Use of an Intramedullary Fibular Screw for Supination Adduction Ankle Fractures
Background: Supination adduction (SAD) ankle injuries account for 5-20% of all ankle fractures and feature characteristics of both rotational ankle and pilon fractures. These fractures are generated by axial compression on a supinated and adducted ankle, leading to a lateral tension failure of lateral ligaments (anterior talofibular, calcaneofibular) or a transverse fibular avulsion fracture, as well as compression of the talus into the medial malleolar shoulder leading to a vertical anteromedial malleolar fracture. Plafond impaction has been reported as high as 61% of cases based on CT analyses. It is therefore incumbent to understand the pathomechanism, radiographic features, and surgical fixation options of these fractures.
Purpose: This video is a case presentation of a SAD type 2 ankle fracture that was fixed with a medial plate in antiglide mode and a lateral fully threaded intramedullary screw.

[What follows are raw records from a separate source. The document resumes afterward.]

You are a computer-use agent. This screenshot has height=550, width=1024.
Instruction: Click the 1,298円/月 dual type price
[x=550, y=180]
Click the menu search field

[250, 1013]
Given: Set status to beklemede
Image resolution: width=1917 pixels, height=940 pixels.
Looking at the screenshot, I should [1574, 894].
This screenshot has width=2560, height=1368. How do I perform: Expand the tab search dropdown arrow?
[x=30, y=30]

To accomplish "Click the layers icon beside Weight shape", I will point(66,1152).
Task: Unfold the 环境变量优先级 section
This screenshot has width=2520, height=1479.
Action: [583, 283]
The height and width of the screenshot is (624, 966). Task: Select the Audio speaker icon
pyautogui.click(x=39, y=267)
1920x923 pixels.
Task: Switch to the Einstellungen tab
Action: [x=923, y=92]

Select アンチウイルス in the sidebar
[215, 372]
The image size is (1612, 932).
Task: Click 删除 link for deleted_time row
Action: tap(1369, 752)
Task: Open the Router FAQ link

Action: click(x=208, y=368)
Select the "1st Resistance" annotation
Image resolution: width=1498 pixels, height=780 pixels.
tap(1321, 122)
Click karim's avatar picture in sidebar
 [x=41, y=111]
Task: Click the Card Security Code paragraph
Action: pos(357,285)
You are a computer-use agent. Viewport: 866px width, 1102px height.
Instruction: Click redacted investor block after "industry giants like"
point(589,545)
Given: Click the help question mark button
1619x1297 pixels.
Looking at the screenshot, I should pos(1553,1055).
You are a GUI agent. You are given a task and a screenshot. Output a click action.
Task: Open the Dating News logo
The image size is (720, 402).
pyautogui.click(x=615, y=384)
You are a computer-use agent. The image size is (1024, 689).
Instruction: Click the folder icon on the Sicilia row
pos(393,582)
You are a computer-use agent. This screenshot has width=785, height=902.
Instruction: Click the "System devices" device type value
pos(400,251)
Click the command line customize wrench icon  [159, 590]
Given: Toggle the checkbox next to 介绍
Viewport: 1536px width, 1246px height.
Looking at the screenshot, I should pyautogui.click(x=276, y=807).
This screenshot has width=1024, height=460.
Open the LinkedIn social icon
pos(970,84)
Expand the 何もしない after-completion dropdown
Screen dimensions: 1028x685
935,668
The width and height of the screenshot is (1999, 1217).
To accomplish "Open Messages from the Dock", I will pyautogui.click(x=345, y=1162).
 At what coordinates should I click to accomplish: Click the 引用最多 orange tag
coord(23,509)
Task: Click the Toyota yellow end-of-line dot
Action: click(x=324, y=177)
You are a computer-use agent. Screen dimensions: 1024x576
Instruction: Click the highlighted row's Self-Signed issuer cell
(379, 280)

Methods: The anatomy, examination, diagnosis, and treatment options for SAD ankle fractures are reviewed. A case of a 42-year-old female with a subacute SAD type 2 ankle fracture after a twisting mechanism is presented. After a thorough discussion of risks, benefits and prognosis of operative and nonoperative treatment options, the patient proceeded open reduction and internal fixation of her fracture.
Results: Appropriate ankle mortise, talocrural angle, fibular length and disimpaction of the tibiotalar articulation were achieved. Post-operative radiographs showed maintenance of articular disimpaction and fracture reduction during weight bearing starting at 6 weeks.
Conclusion: SAD type 2 ankle fractures are associated with higher trauma and a more tenuous soft tissue envelope compared to other torsional ankle injuries, with features similar to pilon fractures. Intramedullary screw fixation yields similar rates of acceptable reduction, fracture union, patient reported outcomes and lower rates of symptomatic hardware than fibular plating. This fibular fixation strategy is especially advantageous for SAD ankle fractures given the short distal fibular fracture fragment. Furthermore, it decreases the incision length and soft tissue dissection thus minimizing wound complications.